Innamincka, formerly Hopetoun, is a township and locality in north-east South Australia. By air it is 820 km north-east of the state capital, Adelaide, and 365 km north-east of the closest town, Lyndhurst. It is 66 km north-east of the Moomba Gas Refinery. The town lies within the Innamincka Regional Reserve and is surrounded by the Strzelecki Desert to the south and the Sturt Stony Desert to the north. It is linked by road to Lyndhurst via the Strzelecki Track, to the Birdsville Developmental Road via Cordillo Downs Road and Arrabury Road (via Haddon Corner), and the Walkers Crossing Track to the Birdsville Track. The Walkers Crossing Track is closed in summer and only traversable in dry weather. The township is situated along the Cooper Creek, a part of the Lake Eyre basin.

==History==
Aboriginal Australians have lived in the lands around Innamincka for millennia, in what they call Wangkangurru country, the traditional home of the Yawarrawarrka and Yandruwandha people. The Yawarrawarrka language (also known as Yawarawarka, Yawarawarga, Yawarawarka, Jauraworka and Jawarawarka) is also spoken in the region. The traditional language region includes the local government area of the Shire of Diamantina in Far Western Queensland, extending into the Outback Communities Authority of South Australia towards Innamincka. The Wangkangurru (also known as Arabana/Wangkangurru, Wangganguru, Wanggangurru and Wongkangurru) language – closely related to the Arabana language of South Australia – is also spoken on Wangkangurru country. It has been traditionally spoken in the South Australian-Queensland border region taking in Birdsville and extending south towards Innamincka and Lake Eyre, including the local government areas of the Shire of Diamantina and the Outback Communities Authority of South Australia.

The first European to visit the area was Charles Sturt in 1845. He was followed by A C Gregory in 1858 and then Burke and Wills. A monument to Sturt and Burke and Wills was erected in Innamincka in 1944.

In 1882 a police camp was set up, paving the way for a small settlement. In 1889, a Royal Mail coach ran fortnightly from Farina, operated by merchants Davey and Pilkington.
Originally named Hopetoun, Innamincka was proclaimed as a town on 17 April 1890. Hopetoun was named after the Governor of Victoria, the Earl of Hopetoun. However, it was never popular with local people and was re-proclaimed as the Town of Innamincka on 28 January 1892.

The town was never very large, but had a hotel, a store and a police station which, until Federation in 1901, acted as the customs post for collecting inter-colonial duties on cattle brought overland from Queensland into South Australia. In 1928 the Australian Inland Mission (a part of the Royal Flying Doctor Service) built a hospital, the Elizabeth Symon Nursing Home. Severe drought and poor access to the settlement then resulted in the closure of the hotel and the hospital. In 1951 the police post closed and the town was abandoned.

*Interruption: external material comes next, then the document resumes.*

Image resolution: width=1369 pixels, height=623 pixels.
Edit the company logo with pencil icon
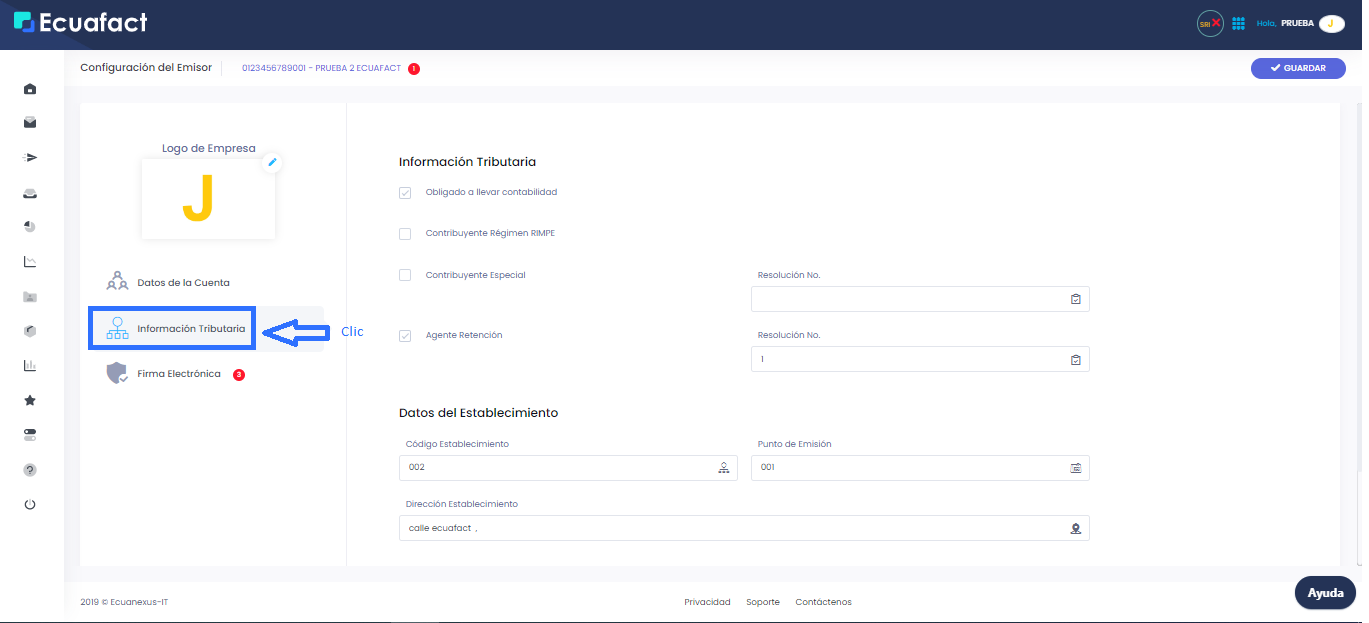tap(271, 162)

Increased tourism and the discovery of gas and oil reserves in the late 1960s led to a company opening a hotel, a store and accommodation in the abandoned town. In 1994, the Elizabeth Symon Nursing Home was restored by entrepreneur Dick Smith and the Australian Geographic magazine to be used as an interpretive centre for the National Parks and Wildlife Service South Australia. The nursing home had been listed on the South Australian Heritage Register in 1985.

In 2003, boundaries were created for the locality of Innamincka, including the government town. In 2013, the locality's boundaries were altered to include all of the Innamincka Regional Reserve and the Coongie Lakes National Park.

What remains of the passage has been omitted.